Target position records:
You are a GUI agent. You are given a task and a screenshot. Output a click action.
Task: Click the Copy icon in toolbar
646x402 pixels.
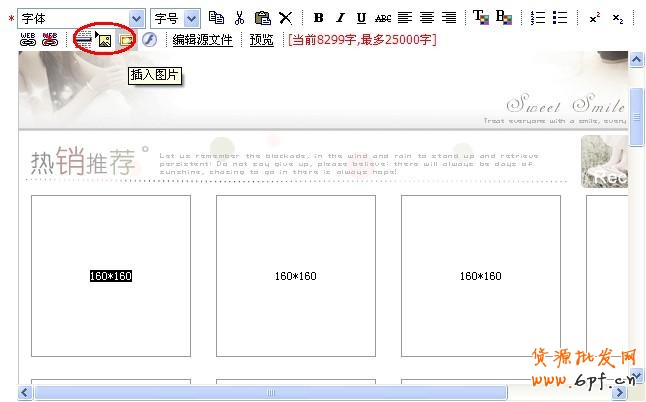point(216,18)
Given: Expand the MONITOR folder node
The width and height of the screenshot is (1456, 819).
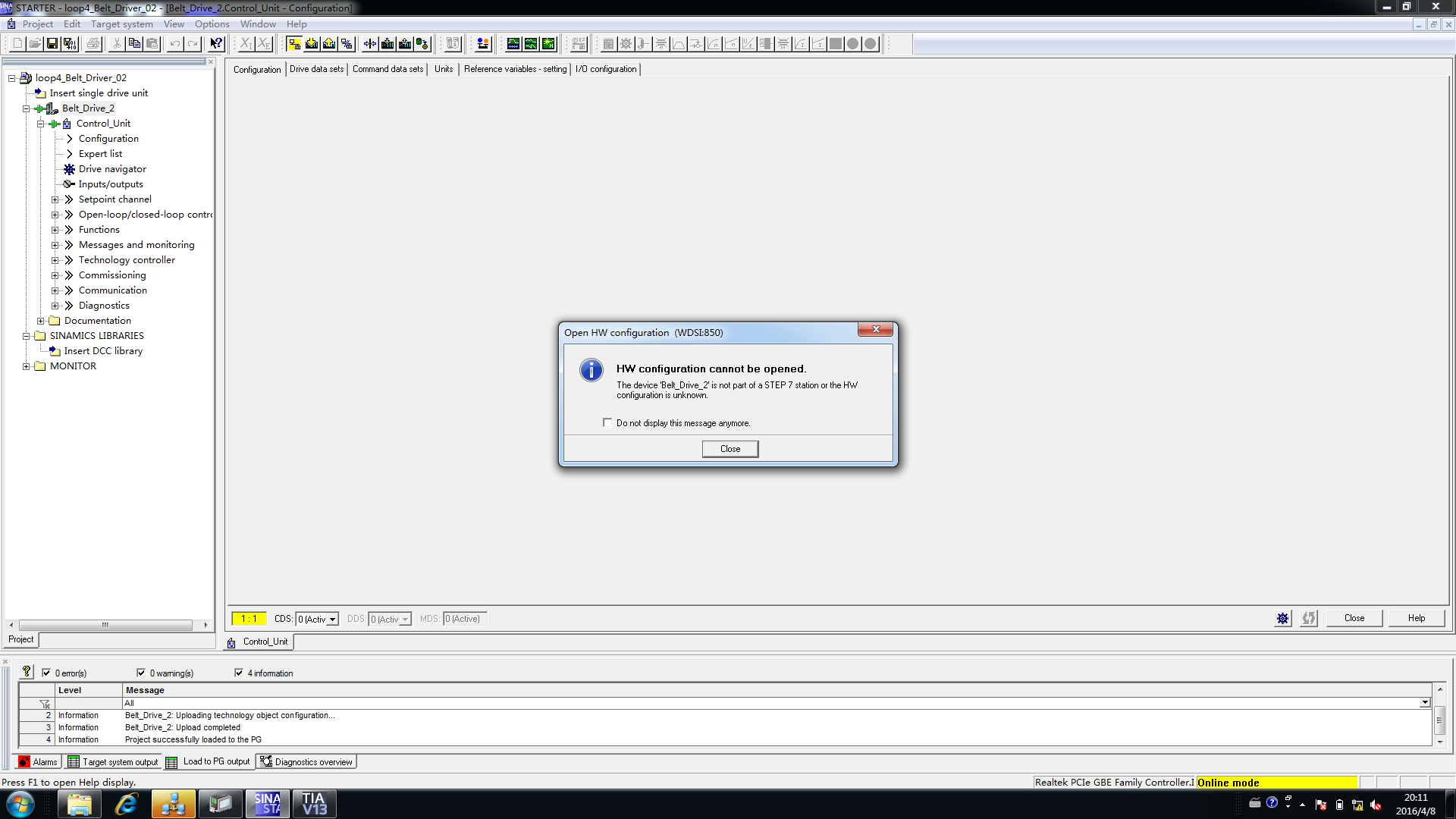Looking at the screenshot, I should [26, 366].
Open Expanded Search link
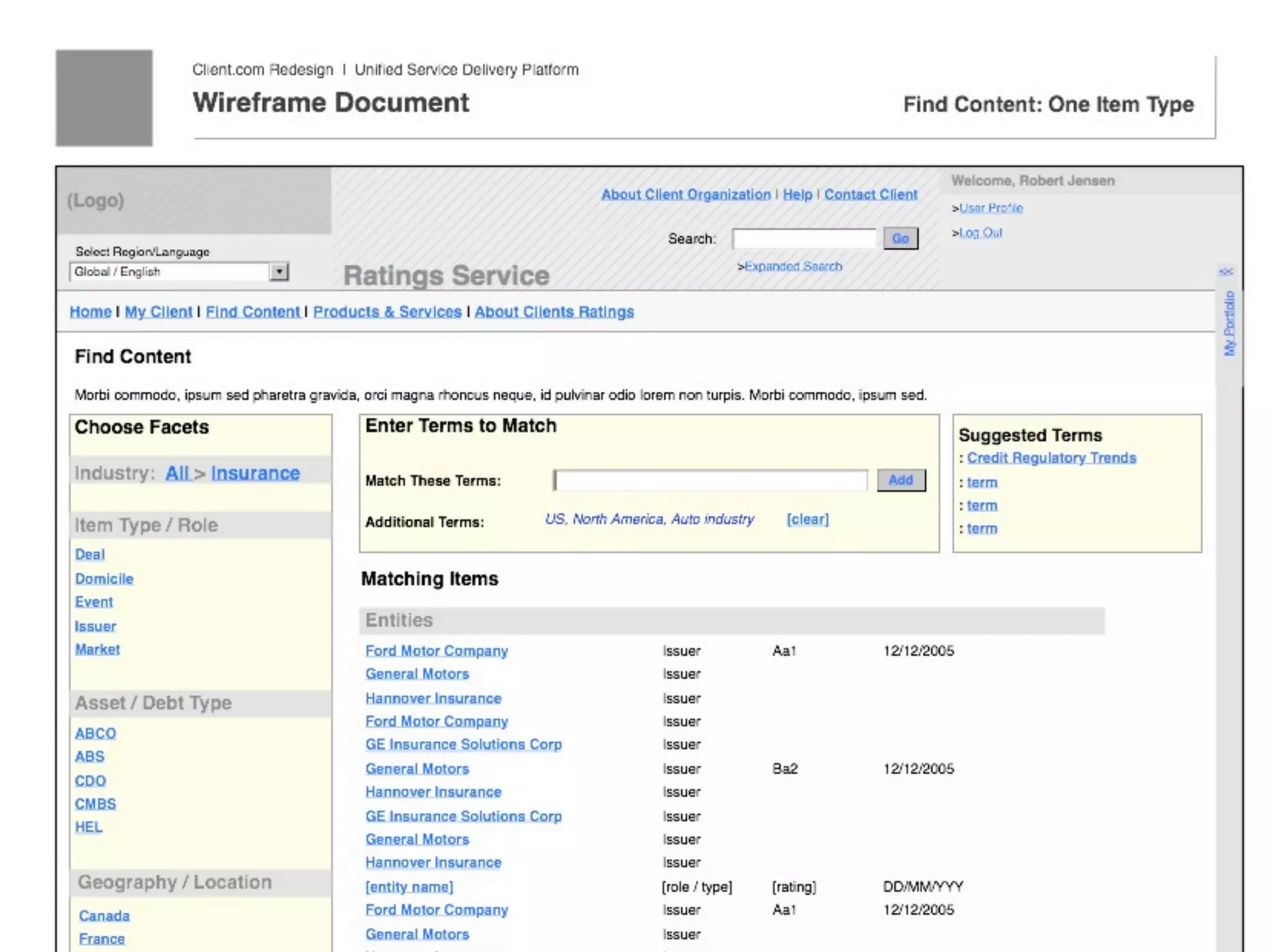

Task description
Transcribe the material, beginning at the line that contains "Given: Expand the MONITOR folder node" and continuing through the end of the material, with both ends included. Leave the pictures out of your answer.

Task result
Given: Expand the MONITOR folder node
The width and height of the screenshot is (1456, 819).
Looking at the screenshot, I should [26, 366].
Open Expanded Search link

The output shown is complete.